= EXERCISE OBJECTIVE =
Find the line with "Given: Select the Black screen radio button" in the data below. Repeat it and every line after it up to the end, exactly, but drop the pictures.

= Stored items =
┄┄┄┄┄┄
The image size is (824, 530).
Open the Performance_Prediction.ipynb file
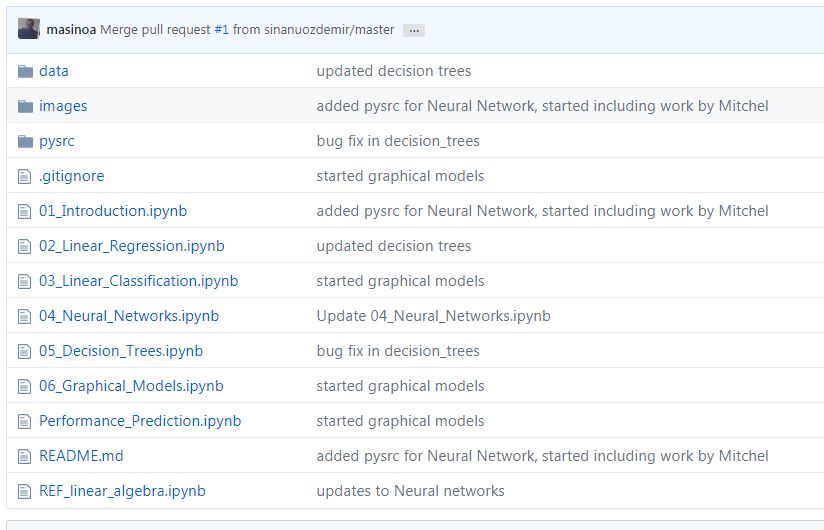click(x=140, y=421)
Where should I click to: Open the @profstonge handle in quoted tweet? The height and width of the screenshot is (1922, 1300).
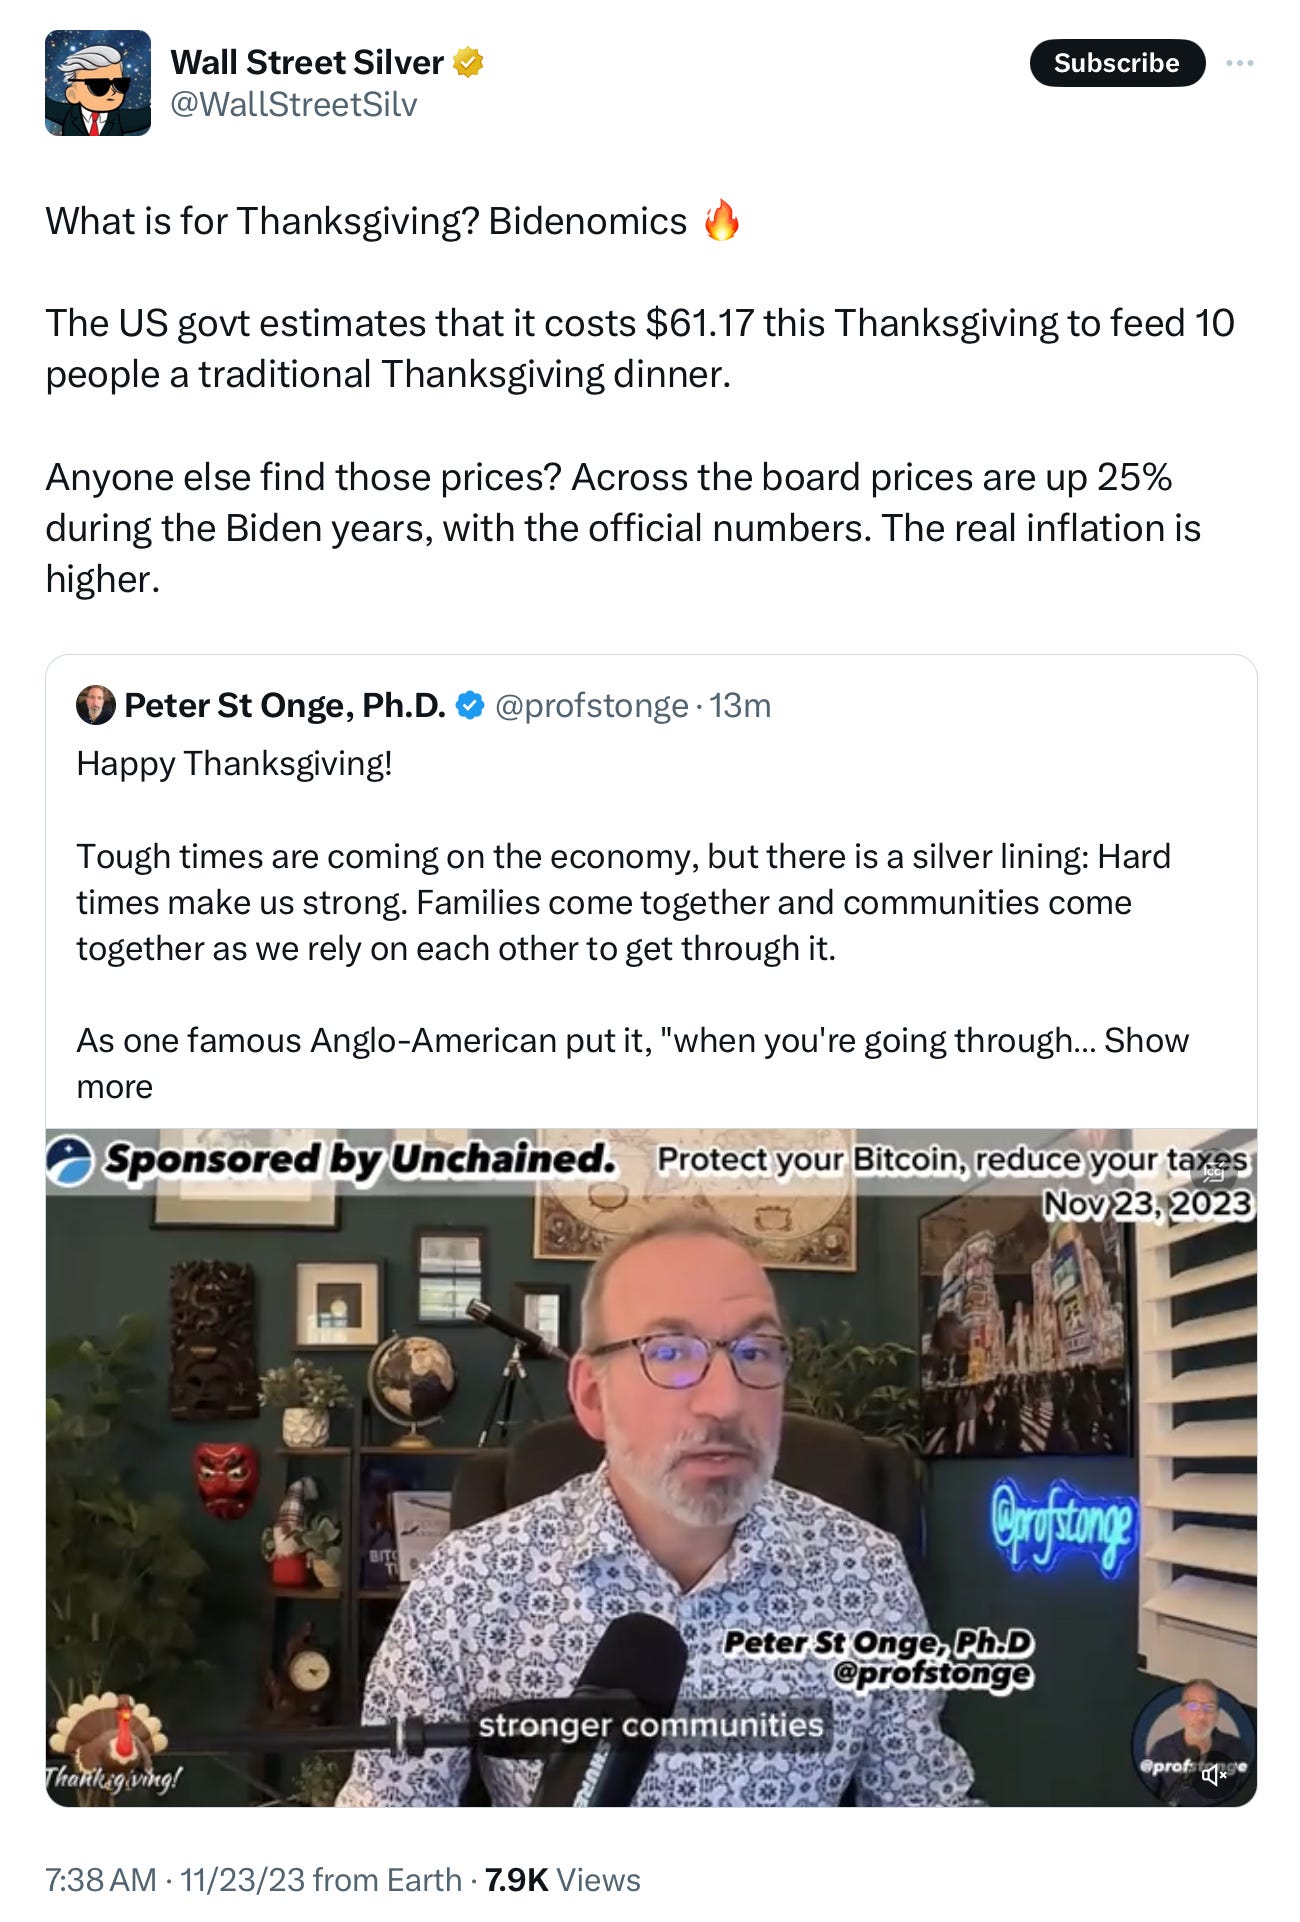tap(591, 705)
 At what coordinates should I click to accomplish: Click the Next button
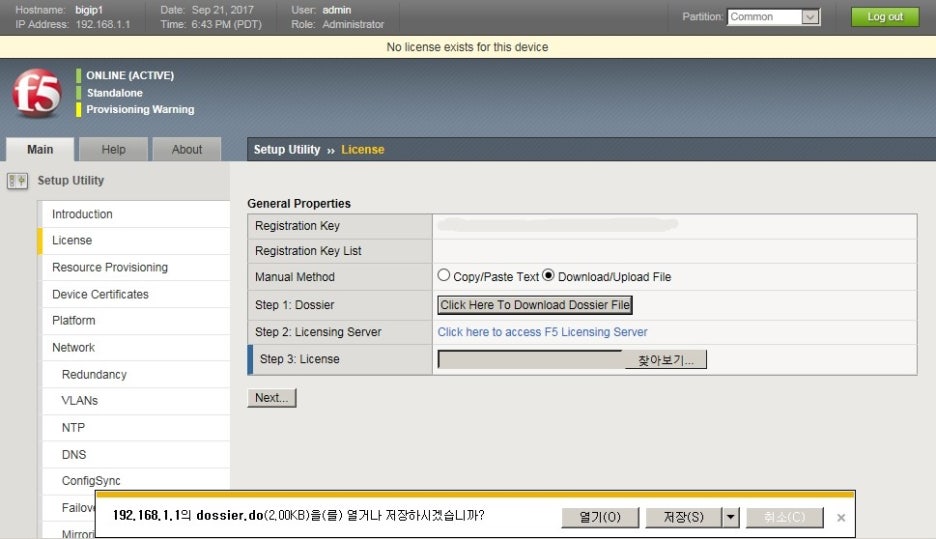pyautogui.click(x=271, y=398)
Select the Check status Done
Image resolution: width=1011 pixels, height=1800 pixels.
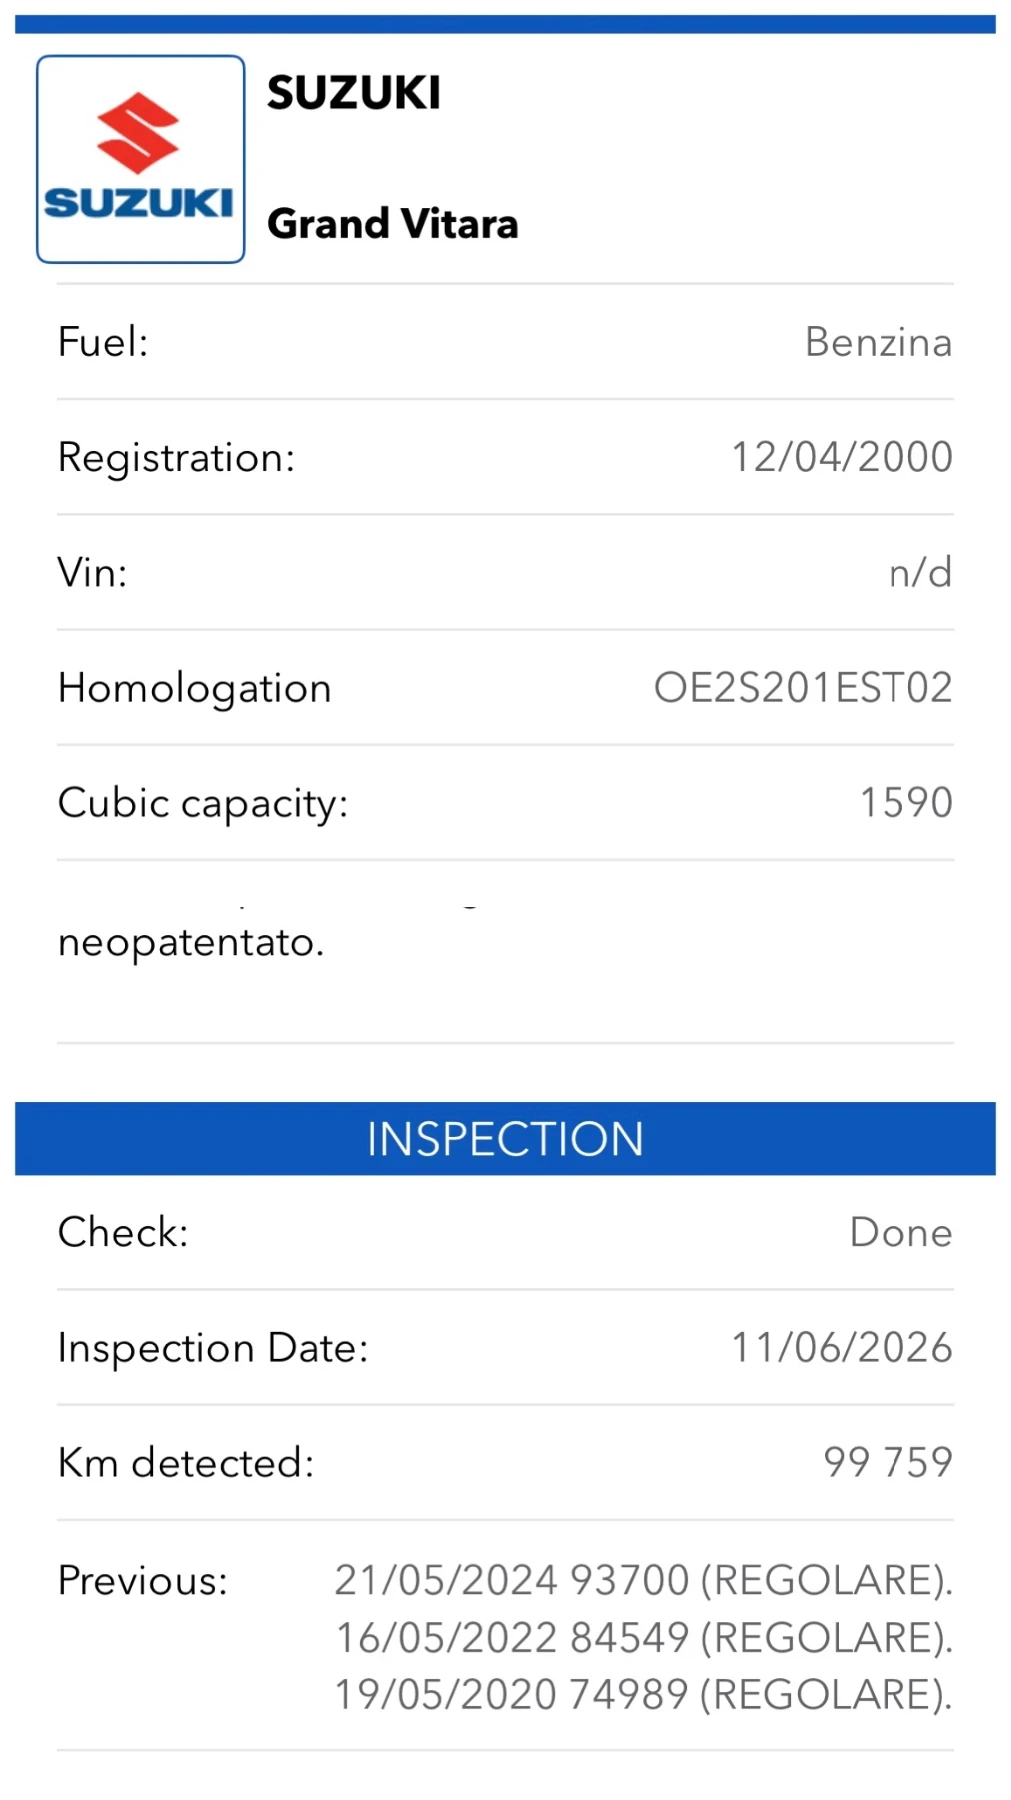click(x=901, y=1233)
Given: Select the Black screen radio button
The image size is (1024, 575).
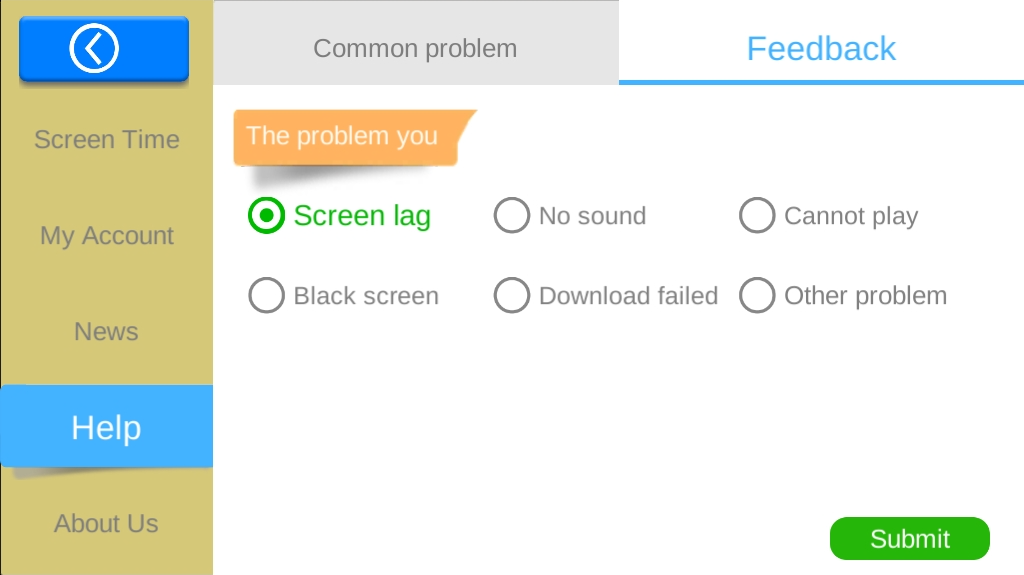Looking at the screenshot, I should pos(266,295).
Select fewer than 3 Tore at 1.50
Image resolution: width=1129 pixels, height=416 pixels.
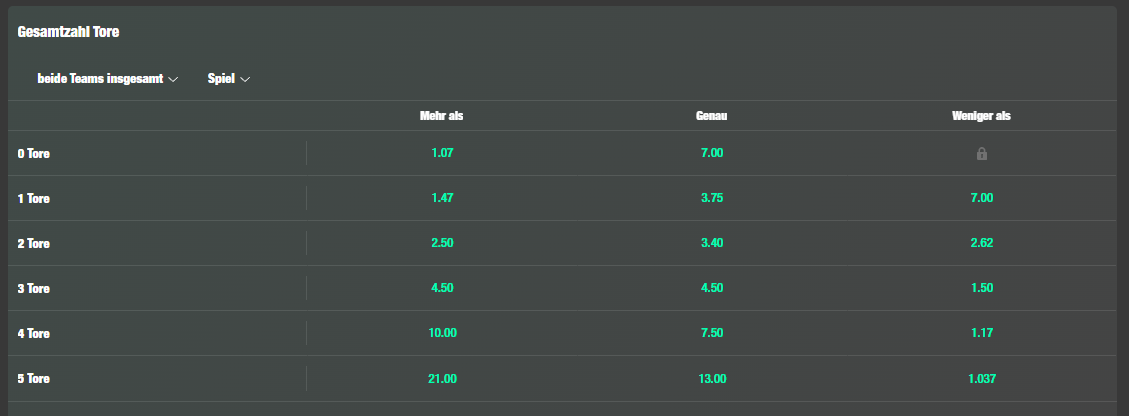pyautogui.click(x=981, y=288)
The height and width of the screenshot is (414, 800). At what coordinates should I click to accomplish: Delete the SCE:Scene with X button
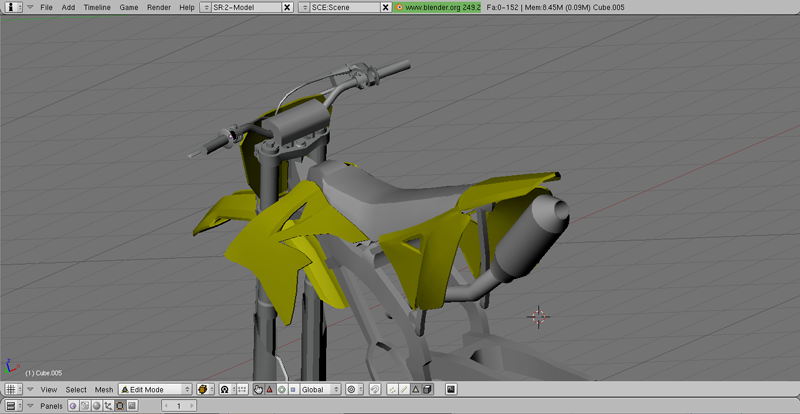click(x=385, y=7)
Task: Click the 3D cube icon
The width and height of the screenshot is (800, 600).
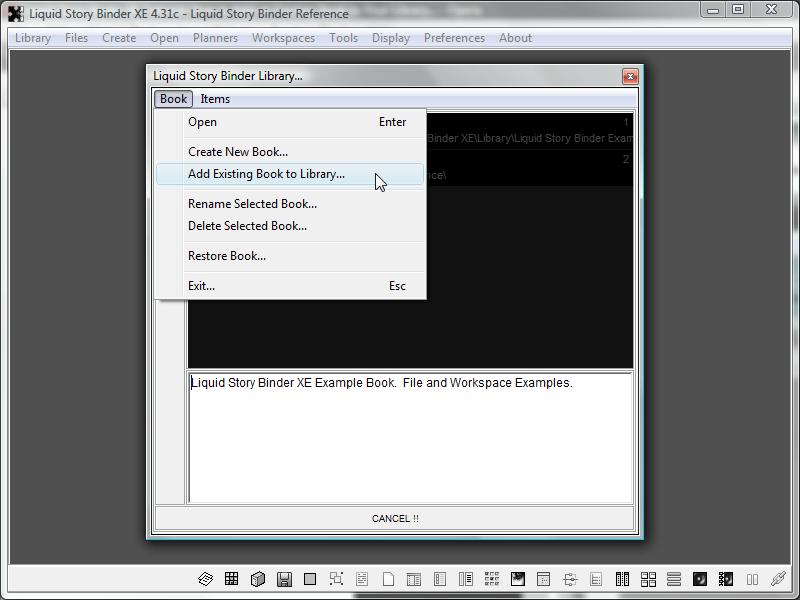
┄┄┄┄┄┄
= EXERCISE OUTPUT =
Given: Select the Black screen radio button
The image size is (1024, 575).
Looking at the screenshot, I should pos(266,295).
Select fewer than 3 Tore at 1.50
Image resolution: width=1129 pixels, height=416 pixels.
pyautogui.click(x=981, y=288)
The height and width of the screenshot is (414, 800). At what coordinates should I click to accomplish: Delete the SCE:Scene with X button
click(x=385, y=7)
Task: Click the 3D cube icon
The width and height of the screenshot is (800, 600).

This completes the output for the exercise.